Au lendemain du déclenchement de la guerre en Ukraine, le rabbin de l’une des quatre synagogues de la ville a quitté Odessa. En pleurs, il demande à ses fidèles de prier pour leur ville, leur pays. Avant la Seconde Guerre mondiale, 350 000 juifs vivaient dans la cité portuaire du sud du pays, raconte Elia, un fidèle d’une synagogue du centre historique : « C’est impossible de le dire avec exactitude, mais certains disent qu’aujourd’hui, il y a 50 000 juifs, d’autres 30 000. Je ne sais pas combien exactement, mais entre 30 et 50 000 personnes. Nous sommes une communauté importante. »
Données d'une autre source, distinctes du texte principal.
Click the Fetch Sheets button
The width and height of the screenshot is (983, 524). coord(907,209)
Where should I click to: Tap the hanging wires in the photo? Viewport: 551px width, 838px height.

Elia ne veut pas parler de la situation actuelle. Cet habitant d’Odessa se réfugie dans l’histoire du continent. Il n’accorde pas plus d’attention que cela au terme de « dénazification » utilisé par Vladimir Poutine pour justifier l’invasion de l’Ukraine : « Je vais vous dire franchement : tous les mots de tous les politiciens, de tous les partis, je dis bien tous les politiciens, tous leurs mots, c’est juste de la propagande. Ils n’ont rien d’authentique dans leur discours, ni dans leur façon d’agir. »
Lorsque vous vous tenez sous le poste frontière entre l’Ukraine et la Moldavie, les choses semblent presque normales. Il y a une douzaine de voitures en cours de traitement. Il y a un garde-frontière avec une cigarette bon marché. Il y a même une boutique hors taxes où vous pouvez vous acheter un café.
Et pourtant, la scène de samedi n’avait rien de normal. Des milliers d’Ukrainiens attendent patiemment dans le vent glacial pour entrer dans le poste de contrôle, fuyant l’attaque de la Russie sur leur patrie. De temps en temps, un garde-frontière fait un signe de plus, et un filet d’enfants, de femmes et de vieillards récupèrent leurs valises et se précipitent anxieusement vers un stand où ils seront tamponnés en Moldavie.
Sofia, 48 ans, vient de traverser la frontiere. Autour d’elle, six bus de personnes de la ville voisine d’Odessa – Juifs et non-Juifs – se tiennent à côté d’une tente où des volontaires moldaves distribuent du café et du thé.
« Je dois faire sortir ma tante âgée d’Ukraine », a expliqué Sofia, presque en s’excusant. « Cela prendra au plus deux semaines, mais ensuite je retournerai à Odessa. »
L’évacuation a été organisée par l’American Jewish Joint Distribution Committee, ou JDC, dont les volontaires veillent à ce que personne ne rate les bus qu’ils ont organisés pour emmener tout le monde directement à Bucarest, la capitale roumaine.
Le JDC, qui affirme soutenir quelque 40 000 Juifs à travers l’Ukraine, est entré en action depuis le début de la guerre et travaille avec des partenaires, dont l’Agence juive – une organisation à but non lucratif qui aide les Juifs et les aide à immigrer en Israël – pour fournir un soutien aux Juifs résistant ou fuyant l’assaut de la Russie.